Dataset records =>
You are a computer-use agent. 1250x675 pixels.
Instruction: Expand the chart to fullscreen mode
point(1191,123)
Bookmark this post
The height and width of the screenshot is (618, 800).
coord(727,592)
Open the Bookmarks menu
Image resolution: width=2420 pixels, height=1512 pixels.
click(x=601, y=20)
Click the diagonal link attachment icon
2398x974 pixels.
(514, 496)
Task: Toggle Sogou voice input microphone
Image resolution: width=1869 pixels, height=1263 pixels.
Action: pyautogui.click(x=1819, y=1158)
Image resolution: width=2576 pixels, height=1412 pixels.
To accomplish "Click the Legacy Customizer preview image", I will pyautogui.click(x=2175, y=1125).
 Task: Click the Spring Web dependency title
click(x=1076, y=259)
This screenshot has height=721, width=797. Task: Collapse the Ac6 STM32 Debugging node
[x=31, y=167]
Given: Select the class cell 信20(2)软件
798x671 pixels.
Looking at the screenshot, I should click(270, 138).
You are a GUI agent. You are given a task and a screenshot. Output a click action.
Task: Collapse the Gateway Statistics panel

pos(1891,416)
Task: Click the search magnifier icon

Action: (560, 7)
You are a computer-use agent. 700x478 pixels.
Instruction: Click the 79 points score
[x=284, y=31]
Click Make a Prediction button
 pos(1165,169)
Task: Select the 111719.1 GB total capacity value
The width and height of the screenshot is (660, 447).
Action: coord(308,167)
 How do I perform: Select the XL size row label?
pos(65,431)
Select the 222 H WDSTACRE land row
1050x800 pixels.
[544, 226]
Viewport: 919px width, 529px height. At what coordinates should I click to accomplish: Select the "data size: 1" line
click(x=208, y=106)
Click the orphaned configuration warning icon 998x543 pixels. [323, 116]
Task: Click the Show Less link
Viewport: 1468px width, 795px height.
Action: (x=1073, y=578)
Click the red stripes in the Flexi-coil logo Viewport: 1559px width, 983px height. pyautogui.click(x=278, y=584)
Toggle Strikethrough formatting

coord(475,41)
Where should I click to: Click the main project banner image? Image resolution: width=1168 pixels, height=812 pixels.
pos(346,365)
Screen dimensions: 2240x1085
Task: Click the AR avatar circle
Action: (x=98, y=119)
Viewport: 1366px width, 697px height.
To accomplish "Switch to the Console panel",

Work to complete => Please retype the lines starting with the one containing "This screenshot has" and going on through the one containing "Looking at the", character for character.

Response to this task =>
This screenshot has height=721, width=797. Task: Collapse the Ac6 STM32 Debugging node
[x=31, y=167]
Given: Select the class cell 信20(2)软件
798x671 pixels.
Looking at the screenshot, I should click(270, 138).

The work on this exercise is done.